Please lay out the stretch from the line containing "Open the Cell menu" through the line containing "will click(x=629, y=514)." as a Markdown table with the columns Row and Line text, leaving out blank lines.

Records from a dataset ▸

• • • • • • •

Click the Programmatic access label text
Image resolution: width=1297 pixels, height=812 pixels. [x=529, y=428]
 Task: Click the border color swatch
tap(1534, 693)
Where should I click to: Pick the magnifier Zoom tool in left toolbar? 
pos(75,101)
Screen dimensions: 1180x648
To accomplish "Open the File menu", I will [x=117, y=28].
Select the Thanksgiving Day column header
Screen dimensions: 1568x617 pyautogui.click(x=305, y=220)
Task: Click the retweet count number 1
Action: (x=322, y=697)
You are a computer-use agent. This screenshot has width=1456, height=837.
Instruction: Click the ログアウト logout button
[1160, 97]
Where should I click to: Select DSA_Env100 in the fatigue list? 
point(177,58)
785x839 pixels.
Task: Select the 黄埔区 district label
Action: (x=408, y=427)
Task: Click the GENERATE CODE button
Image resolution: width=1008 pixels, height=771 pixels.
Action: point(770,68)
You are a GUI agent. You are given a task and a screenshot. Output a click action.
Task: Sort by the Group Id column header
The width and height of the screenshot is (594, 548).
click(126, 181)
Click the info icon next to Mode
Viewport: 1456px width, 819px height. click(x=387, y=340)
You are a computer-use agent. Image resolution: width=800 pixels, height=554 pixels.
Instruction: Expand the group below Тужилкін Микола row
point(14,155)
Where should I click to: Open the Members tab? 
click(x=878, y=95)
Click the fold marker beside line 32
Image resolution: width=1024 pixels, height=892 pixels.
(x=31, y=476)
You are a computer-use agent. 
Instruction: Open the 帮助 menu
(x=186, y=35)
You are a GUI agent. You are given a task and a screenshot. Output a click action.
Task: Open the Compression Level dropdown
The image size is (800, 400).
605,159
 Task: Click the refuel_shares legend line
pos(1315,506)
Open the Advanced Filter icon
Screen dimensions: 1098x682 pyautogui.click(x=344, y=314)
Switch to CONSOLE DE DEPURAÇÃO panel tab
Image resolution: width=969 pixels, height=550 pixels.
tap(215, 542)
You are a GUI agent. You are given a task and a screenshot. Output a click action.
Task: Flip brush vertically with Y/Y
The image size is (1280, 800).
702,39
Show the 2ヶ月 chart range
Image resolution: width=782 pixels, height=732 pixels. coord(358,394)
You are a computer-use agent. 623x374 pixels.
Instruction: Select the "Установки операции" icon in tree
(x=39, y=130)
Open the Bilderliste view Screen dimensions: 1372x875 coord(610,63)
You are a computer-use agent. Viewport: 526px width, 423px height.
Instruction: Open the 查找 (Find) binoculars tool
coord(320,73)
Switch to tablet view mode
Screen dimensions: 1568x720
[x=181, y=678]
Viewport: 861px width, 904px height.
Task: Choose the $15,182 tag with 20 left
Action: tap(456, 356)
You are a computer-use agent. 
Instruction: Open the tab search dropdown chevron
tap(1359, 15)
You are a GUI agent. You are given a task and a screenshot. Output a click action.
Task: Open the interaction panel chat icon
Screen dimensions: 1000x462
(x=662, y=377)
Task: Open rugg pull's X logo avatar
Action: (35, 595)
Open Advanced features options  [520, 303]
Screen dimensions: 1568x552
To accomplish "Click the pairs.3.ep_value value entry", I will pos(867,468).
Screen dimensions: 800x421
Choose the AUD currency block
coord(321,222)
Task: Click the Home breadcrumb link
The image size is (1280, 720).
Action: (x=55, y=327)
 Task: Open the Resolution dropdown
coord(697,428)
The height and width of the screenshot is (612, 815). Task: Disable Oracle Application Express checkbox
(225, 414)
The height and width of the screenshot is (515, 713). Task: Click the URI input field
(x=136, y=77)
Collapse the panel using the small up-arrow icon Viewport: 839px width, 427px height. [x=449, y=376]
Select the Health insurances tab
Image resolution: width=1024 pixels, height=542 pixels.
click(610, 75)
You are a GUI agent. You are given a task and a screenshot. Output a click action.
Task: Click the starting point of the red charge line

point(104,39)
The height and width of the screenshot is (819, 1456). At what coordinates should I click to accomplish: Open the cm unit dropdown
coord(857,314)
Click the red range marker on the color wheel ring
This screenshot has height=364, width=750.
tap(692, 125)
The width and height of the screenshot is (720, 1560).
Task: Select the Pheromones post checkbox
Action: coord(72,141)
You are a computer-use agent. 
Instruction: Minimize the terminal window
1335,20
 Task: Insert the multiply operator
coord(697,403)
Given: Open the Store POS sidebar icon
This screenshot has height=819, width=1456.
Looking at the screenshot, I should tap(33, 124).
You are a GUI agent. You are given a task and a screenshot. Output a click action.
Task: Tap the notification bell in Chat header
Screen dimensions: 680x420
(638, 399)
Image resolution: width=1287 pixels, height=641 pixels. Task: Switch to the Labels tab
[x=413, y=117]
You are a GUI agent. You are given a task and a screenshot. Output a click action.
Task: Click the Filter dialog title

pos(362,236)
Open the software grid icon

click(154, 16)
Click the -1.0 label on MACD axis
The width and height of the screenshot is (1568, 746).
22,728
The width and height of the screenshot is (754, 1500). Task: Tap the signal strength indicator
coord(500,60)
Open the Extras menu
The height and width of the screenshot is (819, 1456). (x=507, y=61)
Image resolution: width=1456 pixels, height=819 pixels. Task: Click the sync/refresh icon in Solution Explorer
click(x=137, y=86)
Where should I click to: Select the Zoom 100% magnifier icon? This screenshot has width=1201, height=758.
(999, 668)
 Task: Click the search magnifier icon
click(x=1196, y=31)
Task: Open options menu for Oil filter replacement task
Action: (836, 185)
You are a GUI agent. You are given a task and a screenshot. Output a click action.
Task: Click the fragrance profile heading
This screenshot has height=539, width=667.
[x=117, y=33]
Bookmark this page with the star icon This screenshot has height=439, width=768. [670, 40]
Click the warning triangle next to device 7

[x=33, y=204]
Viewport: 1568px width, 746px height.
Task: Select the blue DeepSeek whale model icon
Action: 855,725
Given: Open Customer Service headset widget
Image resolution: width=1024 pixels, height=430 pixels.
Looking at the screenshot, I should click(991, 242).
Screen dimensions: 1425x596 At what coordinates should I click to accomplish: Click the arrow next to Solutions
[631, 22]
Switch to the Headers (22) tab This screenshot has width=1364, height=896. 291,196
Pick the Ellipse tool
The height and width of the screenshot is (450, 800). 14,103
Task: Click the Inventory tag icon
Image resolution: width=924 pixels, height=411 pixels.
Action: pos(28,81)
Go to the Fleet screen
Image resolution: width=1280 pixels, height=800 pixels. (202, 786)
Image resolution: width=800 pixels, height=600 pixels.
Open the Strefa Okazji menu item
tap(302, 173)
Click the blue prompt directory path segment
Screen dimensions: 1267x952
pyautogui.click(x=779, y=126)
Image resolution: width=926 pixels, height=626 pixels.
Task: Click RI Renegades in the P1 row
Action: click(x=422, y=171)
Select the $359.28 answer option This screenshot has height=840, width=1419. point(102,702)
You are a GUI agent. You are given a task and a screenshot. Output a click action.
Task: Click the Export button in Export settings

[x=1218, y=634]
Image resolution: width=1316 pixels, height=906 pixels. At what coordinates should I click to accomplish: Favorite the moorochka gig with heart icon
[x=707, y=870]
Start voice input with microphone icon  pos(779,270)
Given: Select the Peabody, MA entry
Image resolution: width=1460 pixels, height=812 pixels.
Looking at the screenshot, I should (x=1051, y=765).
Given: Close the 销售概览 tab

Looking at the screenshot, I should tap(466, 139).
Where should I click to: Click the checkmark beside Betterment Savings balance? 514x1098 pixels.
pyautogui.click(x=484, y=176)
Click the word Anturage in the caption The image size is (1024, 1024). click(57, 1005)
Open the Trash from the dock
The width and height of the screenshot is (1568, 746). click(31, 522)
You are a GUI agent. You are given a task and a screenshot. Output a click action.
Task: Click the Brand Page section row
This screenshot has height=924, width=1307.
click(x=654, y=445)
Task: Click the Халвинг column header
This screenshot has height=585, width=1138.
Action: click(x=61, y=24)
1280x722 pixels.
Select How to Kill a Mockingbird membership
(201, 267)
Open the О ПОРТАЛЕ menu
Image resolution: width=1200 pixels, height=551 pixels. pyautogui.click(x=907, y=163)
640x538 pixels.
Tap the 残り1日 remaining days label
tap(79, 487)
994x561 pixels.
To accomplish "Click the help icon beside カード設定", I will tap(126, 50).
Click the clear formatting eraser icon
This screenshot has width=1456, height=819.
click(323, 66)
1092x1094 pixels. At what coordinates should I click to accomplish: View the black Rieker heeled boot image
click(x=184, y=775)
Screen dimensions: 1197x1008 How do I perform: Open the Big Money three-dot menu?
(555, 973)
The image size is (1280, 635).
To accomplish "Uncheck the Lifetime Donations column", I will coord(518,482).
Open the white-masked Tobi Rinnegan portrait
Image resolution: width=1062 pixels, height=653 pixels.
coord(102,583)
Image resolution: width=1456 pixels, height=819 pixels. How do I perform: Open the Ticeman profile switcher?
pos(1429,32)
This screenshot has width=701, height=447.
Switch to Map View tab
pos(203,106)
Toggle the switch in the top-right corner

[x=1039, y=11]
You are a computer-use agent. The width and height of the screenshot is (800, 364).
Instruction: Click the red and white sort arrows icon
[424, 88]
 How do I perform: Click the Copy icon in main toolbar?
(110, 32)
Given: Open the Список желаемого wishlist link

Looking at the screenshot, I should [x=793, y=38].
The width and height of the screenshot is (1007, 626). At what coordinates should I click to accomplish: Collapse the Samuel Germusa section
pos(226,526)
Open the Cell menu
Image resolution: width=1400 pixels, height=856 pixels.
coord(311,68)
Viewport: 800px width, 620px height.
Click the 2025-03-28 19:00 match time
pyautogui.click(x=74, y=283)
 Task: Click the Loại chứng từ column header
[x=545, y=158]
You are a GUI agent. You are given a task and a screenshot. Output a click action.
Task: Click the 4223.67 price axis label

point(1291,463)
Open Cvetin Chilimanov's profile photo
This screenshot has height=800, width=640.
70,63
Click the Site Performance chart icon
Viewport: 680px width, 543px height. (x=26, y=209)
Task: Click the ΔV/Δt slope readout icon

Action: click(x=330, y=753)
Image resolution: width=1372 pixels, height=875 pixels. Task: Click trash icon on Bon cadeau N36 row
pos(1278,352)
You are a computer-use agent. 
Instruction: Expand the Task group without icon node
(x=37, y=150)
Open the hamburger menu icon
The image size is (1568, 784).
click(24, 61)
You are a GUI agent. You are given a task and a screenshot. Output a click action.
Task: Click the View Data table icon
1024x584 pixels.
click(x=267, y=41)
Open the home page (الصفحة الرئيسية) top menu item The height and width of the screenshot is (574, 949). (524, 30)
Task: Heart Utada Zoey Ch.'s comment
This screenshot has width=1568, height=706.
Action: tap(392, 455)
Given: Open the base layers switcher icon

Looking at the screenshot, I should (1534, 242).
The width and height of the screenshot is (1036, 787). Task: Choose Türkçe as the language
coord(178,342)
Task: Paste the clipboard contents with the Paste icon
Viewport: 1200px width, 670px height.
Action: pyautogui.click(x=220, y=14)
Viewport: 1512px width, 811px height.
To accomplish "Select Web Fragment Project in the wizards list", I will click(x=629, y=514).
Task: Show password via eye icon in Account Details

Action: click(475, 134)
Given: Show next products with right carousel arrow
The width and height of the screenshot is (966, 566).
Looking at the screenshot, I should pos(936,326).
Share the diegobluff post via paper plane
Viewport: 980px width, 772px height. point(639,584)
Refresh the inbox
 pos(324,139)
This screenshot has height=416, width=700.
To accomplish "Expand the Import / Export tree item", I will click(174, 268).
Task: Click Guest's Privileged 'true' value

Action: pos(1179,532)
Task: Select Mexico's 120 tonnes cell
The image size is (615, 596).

• • • • • • •

Complete output ▸
| Row | Line text |
|---|---|
| 1 | Open the Cell menu |
| 2 | Image resolution: width=1400 pixels, height=856 pixels. |
| 3 | coord(311,68) |
| 4 | Viewport: 800px width, 620px height. |
| 5 | Click the 2025-03-28 19:00 match time |
| 6 | pyautogui.click(x=74, y=283) |
| 7 |  Task: Click the Loại chứng từ column header |
| 8 | [x=545, y=158] |
| 9 | You are a GUI agent. You are given a task and a screenshot. Output a click action. |
| 10 | Task: Click the 4223.67 price axis label |
| 11 | point(1291,463) |
| 12 | Open Cvetin Chilimanov's profile photo |
| 13 | This screenshot has height=800, width=640. |
| 14 | 70,63 |
| 15 | Click the Site Performance chart icon |
| 16 | Viewport: 680px width, 543px height. (x=26, y=209) |
| 17 | Task: Click the ΔV/Δt slope readout icon |
| 18 | Action: click(x=330, y=753) |
| 19 | Image resolution: width=1372 pixels, height=875 pixels. Task: Click trash icon on Bon cadeau N36 row |
| 20 | pos(1278,352) |
| 21 | You are a computer-use agent.  |
| 22 | Instruction: Expand the Task group without icon node |
| 23 | (x=37, y=150) |
| 24 | Open the hamburger menu icon |
| 25 | The image size is (1568, 784). |
| 26 | click(24, 61) |
| 27 | You are a GUI agent. You are given a task and a screenshot. Output a click action. |
| 28 | Task: Click the View Data table icon |
| 29 | 1024x584 pixels. |
| 30 | click(x=267, y=41) |
| 31 | Open the home page (الصفحة الرئيسية) top menu item The height and width of the screenshot is (574, 949). (524, 30) |
| 32 | Task: Heart Utada Zoey Ch.'s comment |
| 33 | This screenshot has width=1568, height=706. |
| 34 | Action: tap(392, 455) |
| 35 | Given: Open the base layers switcher icon |
| 36 | Looking at the screenshot, I should (1534, 242). |
| 37 | The width and height of the screenshot is (1036, 787). Task: Choose Türkçe as the language |
| 38 | coord(178,342) |
| 39 | Task: Paste the clipboard contents with the Paste icon |
| 40 | Viewport: 1200px width, 670px height. |
| 41 | Action: pyautogui.click(x=220, y=14) |
| 42 | Viewport: 1512px width, 811px height. |
| 43 | To accomplish "Select Web Fragment Project in the wizards list", I will click(x=629, y=514). |